In unserer Rubrik “Im Spektrum” stellten wir in der aktuellen Ausgabe von evolve auch der Politiologin und Autorin Dr. Regula Stämpfli die Frage:
Welche Möglichkeiten des politischen Wandels inspirieren Sie?
“Was wir im Moment beobachten ist eine gestiegene politische Sensibilisierung, die sich in den unterschiedlichsten Bewegungen zeigt. Während es unten rumort und überall Protestbewegungen sur place entstehen, versteinern sich indessen die klassischen politischen Institutionen.
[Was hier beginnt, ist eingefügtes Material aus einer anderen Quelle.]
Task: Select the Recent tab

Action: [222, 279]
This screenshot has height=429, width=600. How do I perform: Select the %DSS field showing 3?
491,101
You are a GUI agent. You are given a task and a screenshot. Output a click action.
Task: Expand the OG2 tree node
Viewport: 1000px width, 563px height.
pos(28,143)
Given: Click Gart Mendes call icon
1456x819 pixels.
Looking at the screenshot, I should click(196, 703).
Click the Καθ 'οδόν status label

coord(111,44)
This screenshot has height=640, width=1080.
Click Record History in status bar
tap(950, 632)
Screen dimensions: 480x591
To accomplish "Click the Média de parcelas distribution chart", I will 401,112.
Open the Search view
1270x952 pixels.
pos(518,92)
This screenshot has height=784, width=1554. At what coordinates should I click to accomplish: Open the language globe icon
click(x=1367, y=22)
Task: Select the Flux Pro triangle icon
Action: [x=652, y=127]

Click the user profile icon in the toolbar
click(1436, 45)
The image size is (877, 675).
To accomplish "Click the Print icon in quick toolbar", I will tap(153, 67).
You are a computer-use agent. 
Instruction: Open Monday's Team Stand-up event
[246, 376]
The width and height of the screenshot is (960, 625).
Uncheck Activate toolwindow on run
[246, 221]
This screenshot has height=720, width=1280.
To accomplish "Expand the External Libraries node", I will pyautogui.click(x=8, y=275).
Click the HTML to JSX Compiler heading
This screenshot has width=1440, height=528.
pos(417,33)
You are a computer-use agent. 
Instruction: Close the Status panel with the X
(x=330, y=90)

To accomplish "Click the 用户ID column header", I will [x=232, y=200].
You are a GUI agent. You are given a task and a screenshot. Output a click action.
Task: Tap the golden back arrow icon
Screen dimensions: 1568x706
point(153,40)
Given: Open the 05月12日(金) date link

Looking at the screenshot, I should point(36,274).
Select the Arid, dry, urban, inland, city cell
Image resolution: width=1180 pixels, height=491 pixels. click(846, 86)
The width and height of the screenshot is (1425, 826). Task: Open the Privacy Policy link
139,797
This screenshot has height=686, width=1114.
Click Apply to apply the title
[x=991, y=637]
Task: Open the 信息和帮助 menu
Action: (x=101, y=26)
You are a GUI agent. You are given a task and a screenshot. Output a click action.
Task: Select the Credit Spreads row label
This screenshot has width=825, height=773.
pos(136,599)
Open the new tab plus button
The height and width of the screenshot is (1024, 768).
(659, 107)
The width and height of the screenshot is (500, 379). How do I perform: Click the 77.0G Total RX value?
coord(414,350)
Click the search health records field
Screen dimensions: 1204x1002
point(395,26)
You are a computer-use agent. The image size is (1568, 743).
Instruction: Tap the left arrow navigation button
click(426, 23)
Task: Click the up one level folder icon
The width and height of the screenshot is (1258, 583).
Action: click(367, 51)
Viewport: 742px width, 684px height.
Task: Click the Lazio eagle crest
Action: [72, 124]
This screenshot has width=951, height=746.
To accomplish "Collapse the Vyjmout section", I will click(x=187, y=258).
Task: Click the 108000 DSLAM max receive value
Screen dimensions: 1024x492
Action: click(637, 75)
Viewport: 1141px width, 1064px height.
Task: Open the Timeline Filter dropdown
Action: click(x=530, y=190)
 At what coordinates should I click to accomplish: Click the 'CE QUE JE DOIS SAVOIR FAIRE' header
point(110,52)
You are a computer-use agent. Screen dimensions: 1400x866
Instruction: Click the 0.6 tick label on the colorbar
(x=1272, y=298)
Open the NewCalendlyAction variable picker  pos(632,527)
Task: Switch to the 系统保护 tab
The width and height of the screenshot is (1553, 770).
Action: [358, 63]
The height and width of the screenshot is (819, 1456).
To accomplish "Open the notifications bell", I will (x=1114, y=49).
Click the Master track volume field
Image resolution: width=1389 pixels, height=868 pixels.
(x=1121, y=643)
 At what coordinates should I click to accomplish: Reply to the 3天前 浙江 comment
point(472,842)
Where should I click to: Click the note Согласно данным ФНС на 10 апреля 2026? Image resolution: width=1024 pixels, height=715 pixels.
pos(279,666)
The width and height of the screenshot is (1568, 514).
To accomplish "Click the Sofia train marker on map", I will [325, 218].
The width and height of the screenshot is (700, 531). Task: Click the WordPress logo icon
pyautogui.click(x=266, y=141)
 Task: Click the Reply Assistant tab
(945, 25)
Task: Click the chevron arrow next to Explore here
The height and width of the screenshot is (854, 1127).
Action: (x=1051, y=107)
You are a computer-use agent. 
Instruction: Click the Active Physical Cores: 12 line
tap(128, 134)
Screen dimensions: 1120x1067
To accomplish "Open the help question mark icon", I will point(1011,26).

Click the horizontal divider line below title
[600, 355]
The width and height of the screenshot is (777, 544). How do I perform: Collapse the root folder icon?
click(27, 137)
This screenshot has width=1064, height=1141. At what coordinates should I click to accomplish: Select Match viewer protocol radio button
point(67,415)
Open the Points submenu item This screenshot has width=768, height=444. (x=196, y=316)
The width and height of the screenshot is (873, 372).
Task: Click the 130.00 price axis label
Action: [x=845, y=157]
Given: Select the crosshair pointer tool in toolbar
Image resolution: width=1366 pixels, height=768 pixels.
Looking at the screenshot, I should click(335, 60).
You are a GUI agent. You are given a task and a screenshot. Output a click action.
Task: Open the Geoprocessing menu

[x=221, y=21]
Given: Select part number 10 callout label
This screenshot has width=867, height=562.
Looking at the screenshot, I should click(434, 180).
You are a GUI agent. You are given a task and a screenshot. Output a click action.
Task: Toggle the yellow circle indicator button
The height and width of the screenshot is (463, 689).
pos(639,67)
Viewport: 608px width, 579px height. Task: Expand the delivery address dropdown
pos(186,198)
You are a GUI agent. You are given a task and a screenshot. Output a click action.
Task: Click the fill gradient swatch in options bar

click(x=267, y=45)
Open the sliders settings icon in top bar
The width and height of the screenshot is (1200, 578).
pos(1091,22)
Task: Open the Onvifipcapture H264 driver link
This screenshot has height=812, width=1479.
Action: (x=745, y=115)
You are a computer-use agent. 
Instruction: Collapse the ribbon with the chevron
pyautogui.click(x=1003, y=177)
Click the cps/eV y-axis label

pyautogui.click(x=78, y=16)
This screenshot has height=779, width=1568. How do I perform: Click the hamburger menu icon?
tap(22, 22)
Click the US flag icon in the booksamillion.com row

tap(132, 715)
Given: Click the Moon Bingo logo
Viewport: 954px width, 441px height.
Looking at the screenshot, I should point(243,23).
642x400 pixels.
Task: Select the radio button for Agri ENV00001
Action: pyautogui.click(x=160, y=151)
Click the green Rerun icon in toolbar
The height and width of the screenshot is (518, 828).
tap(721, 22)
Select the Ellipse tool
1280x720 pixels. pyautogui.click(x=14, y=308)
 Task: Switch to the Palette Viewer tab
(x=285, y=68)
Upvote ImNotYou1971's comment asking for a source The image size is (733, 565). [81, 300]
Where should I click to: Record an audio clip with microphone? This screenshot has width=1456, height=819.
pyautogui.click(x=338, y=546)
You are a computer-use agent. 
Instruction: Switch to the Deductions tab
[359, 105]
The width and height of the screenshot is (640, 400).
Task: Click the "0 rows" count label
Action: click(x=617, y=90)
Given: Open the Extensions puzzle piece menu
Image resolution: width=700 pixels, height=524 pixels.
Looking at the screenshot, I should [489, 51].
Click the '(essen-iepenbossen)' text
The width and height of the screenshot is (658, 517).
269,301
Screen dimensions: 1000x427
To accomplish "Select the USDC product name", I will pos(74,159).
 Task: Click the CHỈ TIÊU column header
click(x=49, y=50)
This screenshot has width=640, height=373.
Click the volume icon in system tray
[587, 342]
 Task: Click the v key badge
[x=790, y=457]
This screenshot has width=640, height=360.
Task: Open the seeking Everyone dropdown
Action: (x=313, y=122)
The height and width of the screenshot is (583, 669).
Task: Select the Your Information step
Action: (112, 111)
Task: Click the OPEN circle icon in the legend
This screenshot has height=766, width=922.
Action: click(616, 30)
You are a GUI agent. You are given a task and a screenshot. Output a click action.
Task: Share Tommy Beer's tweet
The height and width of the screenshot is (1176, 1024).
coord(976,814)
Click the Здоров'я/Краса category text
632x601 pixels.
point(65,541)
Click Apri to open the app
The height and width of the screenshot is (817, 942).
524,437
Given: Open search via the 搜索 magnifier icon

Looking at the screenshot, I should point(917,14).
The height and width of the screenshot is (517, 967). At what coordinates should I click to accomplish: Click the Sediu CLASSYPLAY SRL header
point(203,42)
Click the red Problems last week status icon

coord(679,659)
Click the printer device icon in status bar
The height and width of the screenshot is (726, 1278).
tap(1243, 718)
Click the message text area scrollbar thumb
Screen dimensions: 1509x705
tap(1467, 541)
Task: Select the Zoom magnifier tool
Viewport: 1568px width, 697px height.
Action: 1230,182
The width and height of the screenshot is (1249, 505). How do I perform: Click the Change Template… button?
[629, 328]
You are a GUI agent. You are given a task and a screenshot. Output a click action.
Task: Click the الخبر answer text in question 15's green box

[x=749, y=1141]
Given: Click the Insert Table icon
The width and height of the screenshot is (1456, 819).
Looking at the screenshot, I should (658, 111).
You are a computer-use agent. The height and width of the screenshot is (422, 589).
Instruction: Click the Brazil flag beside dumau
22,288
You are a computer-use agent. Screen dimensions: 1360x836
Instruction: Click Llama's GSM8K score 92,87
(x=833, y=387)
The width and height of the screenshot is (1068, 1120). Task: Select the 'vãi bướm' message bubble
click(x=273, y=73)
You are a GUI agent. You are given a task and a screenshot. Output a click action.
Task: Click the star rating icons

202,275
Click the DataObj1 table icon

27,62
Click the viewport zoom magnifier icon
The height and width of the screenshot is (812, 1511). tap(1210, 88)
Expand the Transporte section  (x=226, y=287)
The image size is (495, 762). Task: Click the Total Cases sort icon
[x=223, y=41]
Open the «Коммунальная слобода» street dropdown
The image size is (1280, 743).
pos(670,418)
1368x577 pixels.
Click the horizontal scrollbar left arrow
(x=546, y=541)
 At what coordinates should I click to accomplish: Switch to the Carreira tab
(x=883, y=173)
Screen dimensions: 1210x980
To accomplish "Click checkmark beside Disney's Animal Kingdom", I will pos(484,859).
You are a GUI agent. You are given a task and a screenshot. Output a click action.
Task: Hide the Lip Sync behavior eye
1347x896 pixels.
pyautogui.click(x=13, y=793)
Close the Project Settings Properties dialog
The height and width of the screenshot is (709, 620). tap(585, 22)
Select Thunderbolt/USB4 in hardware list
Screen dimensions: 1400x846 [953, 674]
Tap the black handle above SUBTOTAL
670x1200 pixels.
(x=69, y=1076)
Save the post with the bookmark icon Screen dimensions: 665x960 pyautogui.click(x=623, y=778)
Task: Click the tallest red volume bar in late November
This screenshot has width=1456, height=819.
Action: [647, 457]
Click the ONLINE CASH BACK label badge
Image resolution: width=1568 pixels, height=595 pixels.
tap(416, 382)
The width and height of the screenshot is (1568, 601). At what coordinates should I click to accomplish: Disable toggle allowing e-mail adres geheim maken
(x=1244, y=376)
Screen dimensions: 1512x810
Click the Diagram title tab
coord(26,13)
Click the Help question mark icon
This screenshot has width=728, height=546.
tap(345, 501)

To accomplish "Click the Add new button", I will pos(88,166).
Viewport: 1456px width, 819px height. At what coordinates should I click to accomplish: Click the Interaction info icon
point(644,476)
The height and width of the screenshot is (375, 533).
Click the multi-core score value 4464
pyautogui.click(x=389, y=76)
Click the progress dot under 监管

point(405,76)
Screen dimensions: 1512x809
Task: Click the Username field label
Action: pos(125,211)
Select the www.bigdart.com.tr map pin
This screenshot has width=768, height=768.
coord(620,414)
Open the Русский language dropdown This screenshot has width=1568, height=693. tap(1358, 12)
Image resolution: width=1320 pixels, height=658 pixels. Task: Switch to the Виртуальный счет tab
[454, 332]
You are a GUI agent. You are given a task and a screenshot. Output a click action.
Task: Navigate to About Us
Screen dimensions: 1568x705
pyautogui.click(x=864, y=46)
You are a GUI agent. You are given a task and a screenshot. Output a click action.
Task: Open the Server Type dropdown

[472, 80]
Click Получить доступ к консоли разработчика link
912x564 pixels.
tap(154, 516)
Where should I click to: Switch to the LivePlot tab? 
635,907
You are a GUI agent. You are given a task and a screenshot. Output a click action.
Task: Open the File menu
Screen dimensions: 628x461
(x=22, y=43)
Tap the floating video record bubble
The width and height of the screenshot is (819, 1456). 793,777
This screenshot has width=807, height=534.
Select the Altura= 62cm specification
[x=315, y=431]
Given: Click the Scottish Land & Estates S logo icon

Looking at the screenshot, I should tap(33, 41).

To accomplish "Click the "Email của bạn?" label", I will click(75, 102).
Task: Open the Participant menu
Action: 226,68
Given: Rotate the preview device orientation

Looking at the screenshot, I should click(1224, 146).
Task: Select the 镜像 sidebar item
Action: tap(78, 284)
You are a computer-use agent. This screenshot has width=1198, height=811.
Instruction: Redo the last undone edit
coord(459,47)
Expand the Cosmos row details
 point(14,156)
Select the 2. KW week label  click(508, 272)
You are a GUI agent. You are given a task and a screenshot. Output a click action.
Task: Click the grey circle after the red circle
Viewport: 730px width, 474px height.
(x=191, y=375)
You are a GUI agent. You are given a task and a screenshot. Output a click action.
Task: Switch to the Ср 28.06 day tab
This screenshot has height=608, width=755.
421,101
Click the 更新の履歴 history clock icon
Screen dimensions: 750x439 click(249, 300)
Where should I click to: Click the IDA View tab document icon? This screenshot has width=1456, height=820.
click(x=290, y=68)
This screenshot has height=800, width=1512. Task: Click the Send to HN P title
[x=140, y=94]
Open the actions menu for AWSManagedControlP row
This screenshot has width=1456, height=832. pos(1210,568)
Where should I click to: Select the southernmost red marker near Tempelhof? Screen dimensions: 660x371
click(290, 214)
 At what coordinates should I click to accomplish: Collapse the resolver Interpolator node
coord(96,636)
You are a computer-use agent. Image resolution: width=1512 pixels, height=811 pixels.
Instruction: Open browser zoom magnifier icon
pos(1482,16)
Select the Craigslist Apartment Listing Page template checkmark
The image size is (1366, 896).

Das ergibt ein ziemlich gefährliches Gemisch. Schauen Sie auch auf Deutschland. Kommt die große Koalition zwischen SPD und CDU/CSU zustande, dann werden sehr turbulente Jahre auf uns zukommen. Denn da teilt sich die Opposition nicht mehr die Bundestagssitze, sondern manifestiert sich zwischen Volk und Regierung – ein ziemlich ungemütliches, wenn auch teilweise kreatives Szenario. Was wir im Moment beobachten sind Veränderungsansätze, welche auf eine versteinerte Elite aus Politik, Medien, Wirtschaft und Wissenschaft prallen. Möglichkeiten sind da, die politischen Gestaltungsräume scheinen aber durch Repression, Nicht-Reaktion auf Edward Snowden beispielsweise, verpasste ökologische Reformen, unglaubliche Sozialverengungen und rigide Asylgesetzgebungen immer kleiner und für Menschen brutaler zu werden.
Lange war ich der Überzeugung, dass Bildung und Informationen automatisch Veränderung bringen. Jetzt realisiere ich, dass es nicht mehr reicht, das Bewusstsein zu ändern, sondern dass es harte Machtkämpfe braucht, um die Menschen wieder an der politischen Gestaltungsmacht beteiligen zu können. Ich wünsche mir eine große Diskussion über existierende, wünschbare, historisch gelebte Menschenbilder. Jede Politik basiert auf einem ganz bestimmten Menschenbild. Was wir jetzt erleben ist die klassische Hobbes-Dystopie: „Der Mensch ist des anderen Menschen Wolf“. Wir erleben auch die biologisch-medizinisch motivierte Politik der „schönen neuen Welt“. Ich kann nur mit Christina von Braun (Der Preis des Geldes) sprechen, wenn sie einfach die Hoffnungen auf die Menschen setzt, die viel besser, gemeinwohlorientierter, sozialer und menschlicher handeln als die Medien uns dies vormachen.”